Arnab Mitra: And the second question related was that your broiler feed and layer feed has grown pretty well in the last four, five quarters, so are these inherently lower margin product and therefore is the mix slightly worse off than the past or do you think the operating leverage effect of having those volumes in more than offset maybe having a slightly lower gross margin there?

Balram S. Yadav: As I told you, I had mentioned we had got into a cycle where volume growth was not happening, and cost were going up. So, this was a sure death situation for a business with this kind of a margin and I think we had to fight of a situation like that. Cattle feed definitely have been consistent growth opportunities for us and will remain, but I think the big opportunity was also in broiler feed where we were having de-growth for last several years. Now one of the things was to leave this segment the other

thing was to build scale and then work on profitability of the segment and we chose the latter to look at the broiler feed where margins are really low and definitely that is also one of the reasons why margin overall in animal feed is a little low. Layer feed is a consistent performer and overall when we look at the year it will have a very healthy volume growth at a reasonably good margin.

Moderator: The next question is from the line of Nishant Sharma from HDFC Bank. Please go ahead.

Nishant Sharma: I just wanted to understand on what kind of growth that we have registered on live birds’ business?

Balram S. Yadav: Live bird business we have more than 70% growth.

Nishant Sharma: Sir, just wanted to understand what is our market standing and if you can give us little bit salience of this market?

Balram S. Yadav: In the broiler segment.

Nishant Sharma: Live bird business that we have

Balram S. Yadav: I will just give you a flavor, but I can speak on it for the whole day. So, industry is about 70,000 crore and we are about 500 crore, therefore long way to go. Plans are underway, investment plan are already made and we are going to set up bigger farm and then hatchery. We have already set up a Yummiez plant in Ludhiana. So, this segment has lot of big opportunity in future and we are doing everything to cater to that.

Nishant Sharma: So, currently we are at a very initial stage?

Balram S. Yadav: Yes. The only thing that I need to tell you is that the way we thought the processing will take off in this country that has not happened. So, like in lot of other sectors in India there is a big jump in value-added chicken products. So, we are selling lots of nuggets and there we have stretched for capacity. If you see this heat and eat ready to cook, ready to eat product, what is not growing in retail particularly it is plain vanilla process chicken chilled chicken that is not growing because of the supply chain, tough supply chain you have to maintain cold chain at 4 degree centigrade, deliver products everyday etc. So, that is a little bit of challenge but, live bird is growing and ready to eat product is growing very rapidly.

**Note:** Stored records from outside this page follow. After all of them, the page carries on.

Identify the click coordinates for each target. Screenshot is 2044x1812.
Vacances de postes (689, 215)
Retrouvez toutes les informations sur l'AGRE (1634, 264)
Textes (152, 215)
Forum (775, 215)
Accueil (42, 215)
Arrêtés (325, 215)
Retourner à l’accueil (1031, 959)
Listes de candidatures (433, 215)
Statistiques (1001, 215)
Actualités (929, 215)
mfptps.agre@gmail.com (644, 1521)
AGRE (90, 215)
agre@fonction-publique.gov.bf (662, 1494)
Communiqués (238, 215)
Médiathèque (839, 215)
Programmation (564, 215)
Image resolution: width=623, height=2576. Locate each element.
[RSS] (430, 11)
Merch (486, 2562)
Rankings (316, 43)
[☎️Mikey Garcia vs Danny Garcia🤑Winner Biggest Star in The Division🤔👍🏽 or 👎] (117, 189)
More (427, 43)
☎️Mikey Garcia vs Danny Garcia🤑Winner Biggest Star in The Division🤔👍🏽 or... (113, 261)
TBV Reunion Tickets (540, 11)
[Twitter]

Nishant Sharma: So, here what would be our supply chain? Are we reaching directly to the retail channels or through the wholesaler?

Balram S. Yadav: We have breeding operation, hatchery, contract farming, our own feed meals, we have Tyson and protocol to monitor the health of chicken which has to be antibiotic free, then only the chicken which are certified by our veteran is processed, delivered 6 o’clock in the morning to a distributor who deliver by 9 o’clock to the retail shops they cover. And retail shops we have veggie coolers and freezers to store our products.

Moderator: Thank you. As there are no further question from the participant, I now hand the conference over to the Balram S. Yadav for their closing comments. Over to you, sir.

Balram S. Yadav: I hope we have been able to answer your questions satisfactorily. If you have any further questions or would like to know more about the Company, we would be happy to be of assistance. Thank you once again for taking the time to join us on this call and wishing you a very Happy Diwali and a prosperous New Year.

Moderator: Ladies and gentlemen on behalf of Godrej Agrovet Limited that concludes this conference call. Thank you for joining us and you may now disconnect your lines.